*** Passage to read ***

Around the world, what U.S. lawmakers and attorneys call "Antitrust" is more commonly known as "competition law." The purpose of the act was to oppose the combination of entities that could potentially harm competition, such as monopolies or cartels. Its reference to trusts today is anachronism. At the time of its passage, the trust was synonymous with monopolistic practice, because the trust was a popular way for monopolists to hold their businesses, and a way for cartel participants to create enforceable agreements..
The Sherman Act was not specifically intended to prevent the dominance of an industry by a specific company, despite misconceptions to the contrary. According to Senator George Hoar, an author of the bill, any company that "got the whole business because nobody could do it as well as he could" would not be in violation of the act. The law attempts to prevent the artificial raising of prices by restriction of trade or supply. In other words, innocent monopoly, or monopoly achieved solely by merit, is perfectly legal, but acts by a monopolist to artificially preserve his status, or nefarious dealings to create a monopoly, are not.

*** Dataset ***

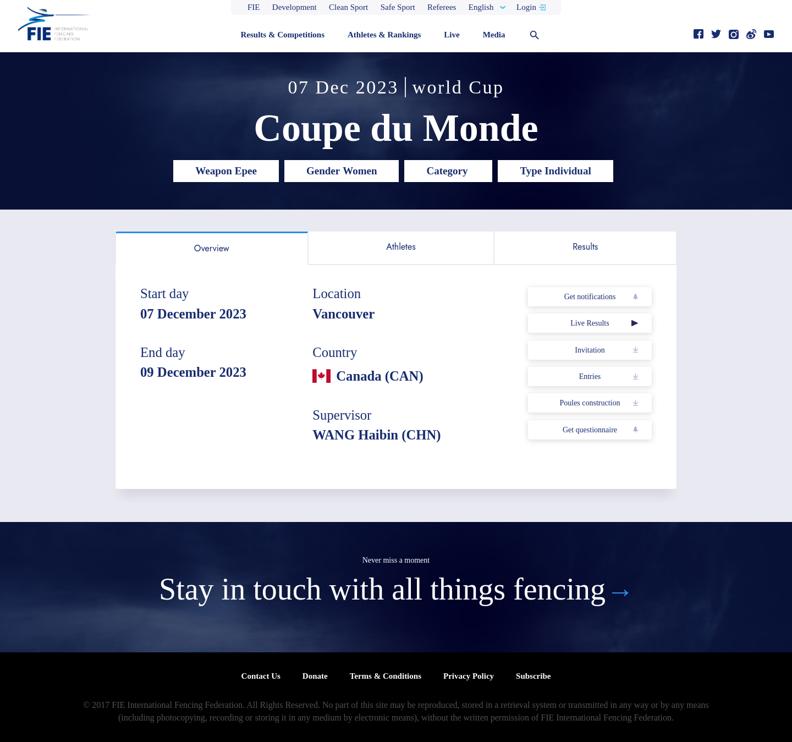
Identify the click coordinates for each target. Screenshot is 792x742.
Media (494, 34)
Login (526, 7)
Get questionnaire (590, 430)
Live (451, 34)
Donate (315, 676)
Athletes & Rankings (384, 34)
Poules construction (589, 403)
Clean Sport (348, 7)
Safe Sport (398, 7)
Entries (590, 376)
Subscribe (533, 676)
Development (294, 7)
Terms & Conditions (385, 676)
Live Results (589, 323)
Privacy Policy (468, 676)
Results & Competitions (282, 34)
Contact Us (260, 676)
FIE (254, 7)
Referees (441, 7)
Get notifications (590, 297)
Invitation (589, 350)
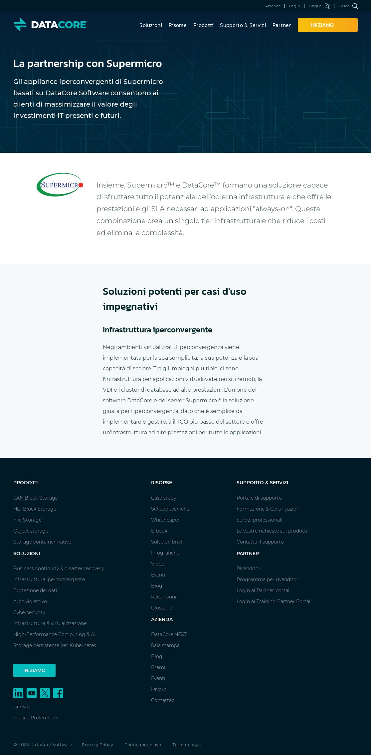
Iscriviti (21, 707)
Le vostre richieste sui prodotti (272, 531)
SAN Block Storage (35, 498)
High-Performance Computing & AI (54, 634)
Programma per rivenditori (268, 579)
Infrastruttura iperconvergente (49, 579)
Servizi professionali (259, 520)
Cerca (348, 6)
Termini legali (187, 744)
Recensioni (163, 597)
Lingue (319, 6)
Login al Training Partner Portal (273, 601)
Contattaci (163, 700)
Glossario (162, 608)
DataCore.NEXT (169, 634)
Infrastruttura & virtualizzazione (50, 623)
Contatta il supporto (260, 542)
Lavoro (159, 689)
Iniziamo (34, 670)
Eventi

***

#### Challenge:
Resume the passage on the Sherman Act and antitrust law, picking up after its last sentence.

#### Result of the task:
One of the earliest invocations of the Act was in 1894, against the American Railway Union led by Eugene V. Debs, with the intent to settle the Pullman Strike. Several years would pass before the Act was used against its intended target, corporate monopolies. President Theodore Roosevelt used the Act against extensively in his antitrust campaign, including to divide the Northern Securities Company. President William Howard Taft used the Act to split the American Tobacco Company.
The court gave this distinction legal meaning by characterizing conduct that is overwhelmingly likely to be harmful as illegal per se. Per se illegal conduct has always been limited, consisting chiefly of horizontal price-fixing or territorial division agreements. Other kinds of agreements that might be harmful to consumers but aren't necessarily, can only be won if the plaintiff satisfies the Rule of Reason. This requires the plaintiff to prove that the agreement caused economic harm, in addition to proving that the defendant acted as charged.
What has changed since the Burger court transitioned to the Rehnquist court and with the Roberts court, is that courts are unwilling to expand per se illegality to encompass new forms of conduct, even if they are allegedly tantamount to price fixing. Earlier cases were conflciting, but generally willing to treat as per se illegal, conduct that bore any resemblance to price fixing.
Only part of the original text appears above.